When AI Meets the Factory Floor

Let’s talk about AI in industry — the most overpromised, underdelivered concept since “paperless office.”

Executives love the idea. Predictive maintenance! Smarter logistics! Automated scheduling!
But the real-world version usually looks like a half-trained model sitting in a folder called pilot_final_v3(2).zip.

Why AI Projects Stall in Manufacturing

We’ve seen it firsthand: factories spending six figures on “AI initiatives” that never get past the proof-of-concept stage.

Here’s why:

  1. Bad data hygiene. You can’t teach a model from chaos.
  2. No operational bridge.
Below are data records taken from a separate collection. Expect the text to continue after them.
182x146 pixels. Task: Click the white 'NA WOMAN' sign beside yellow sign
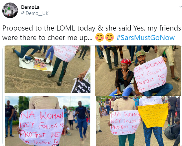pyautogui.click(x=125, y=123)
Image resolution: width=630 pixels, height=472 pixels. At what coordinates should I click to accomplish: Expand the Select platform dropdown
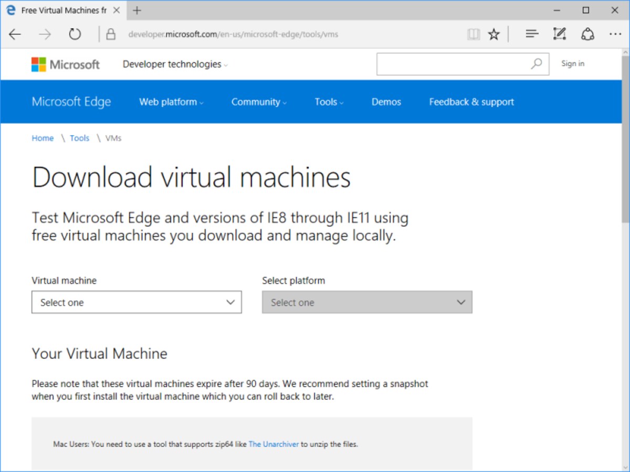tap(367, 303)
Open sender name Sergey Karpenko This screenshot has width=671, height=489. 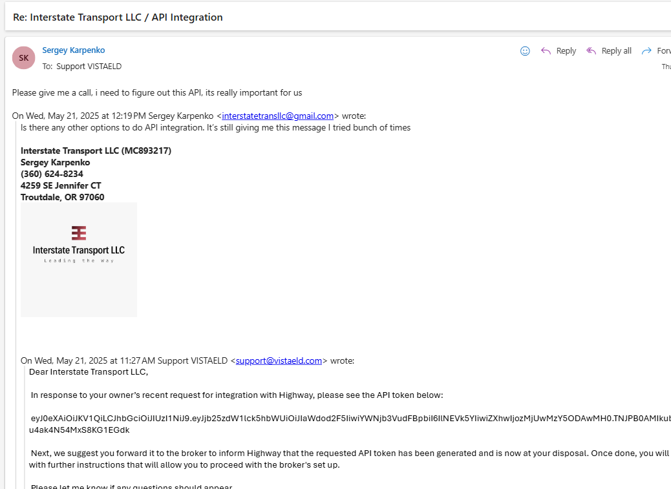(x=74, y=50)
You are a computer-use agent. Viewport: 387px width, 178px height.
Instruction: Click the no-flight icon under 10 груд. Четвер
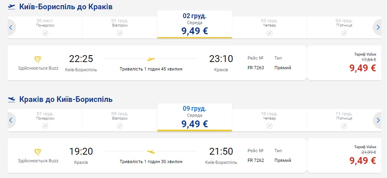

Data scientists build; engineers operate. And they rarely talk.
  3. Too much ambition, too little grounding. Everyone wants predictive insights, but no one’s mapped the actual decision points on the factory floor.
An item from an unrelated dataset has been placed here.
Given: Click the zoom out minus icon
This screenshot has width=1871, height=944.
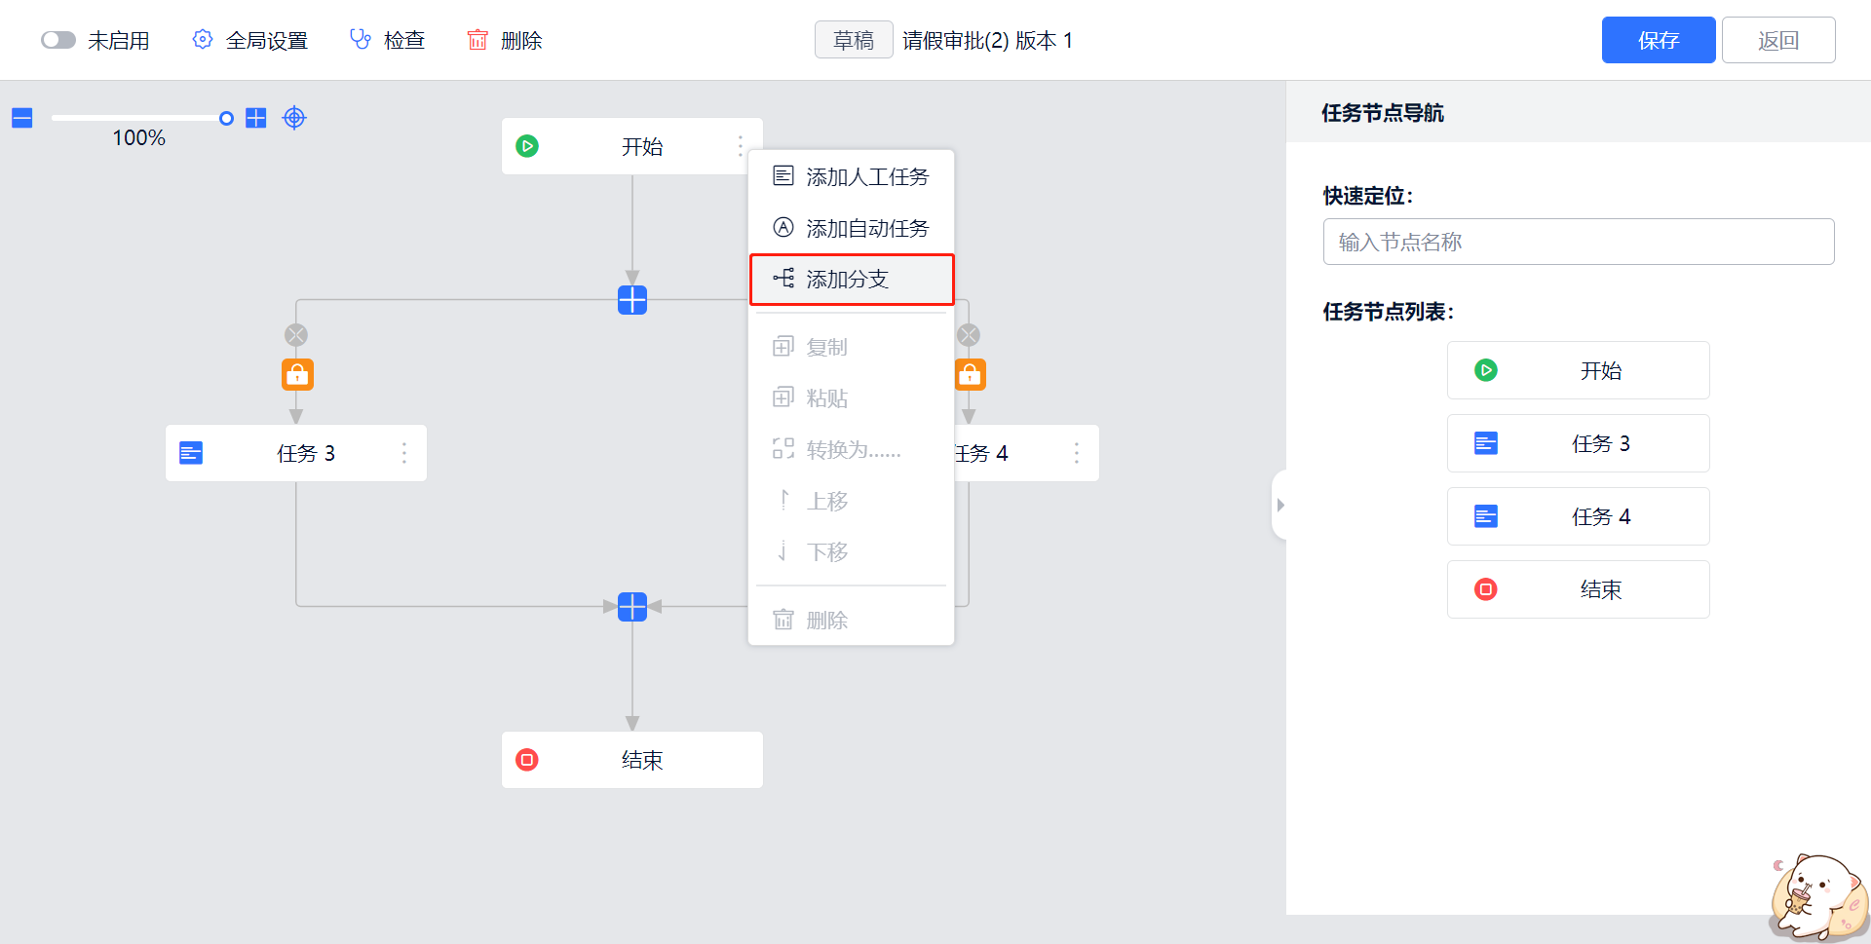Looking at the screenshot, I should [22, 118].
A team from Matom.AI once helped a manufacturing client whose “AI downtime predictor” had 85% accuracy — in simulation. In production, it failed hourly. Why? The system couldn’t handle inconsistent sensor readings from older machines.

Instead of rewriting the model, the Kaunas team added a calibration layer that normalised messy inputs in real time. Within weeks, prediction accuracy jumped, and the plant’s downtime dropped 12%.

The Lesson: Start With What’s Real

AI that survives reality isn’t about fancier models — it’s about engineering discipline.

  • Define a narrow, measurable use case.
  • Get your data pipeline solid.
  • Build feedback loops with the people actually using it.

If your AI project needs a press release to prove it worked, it didn’t.

Real AI isn’t magic. It’s maintenance, multiplied.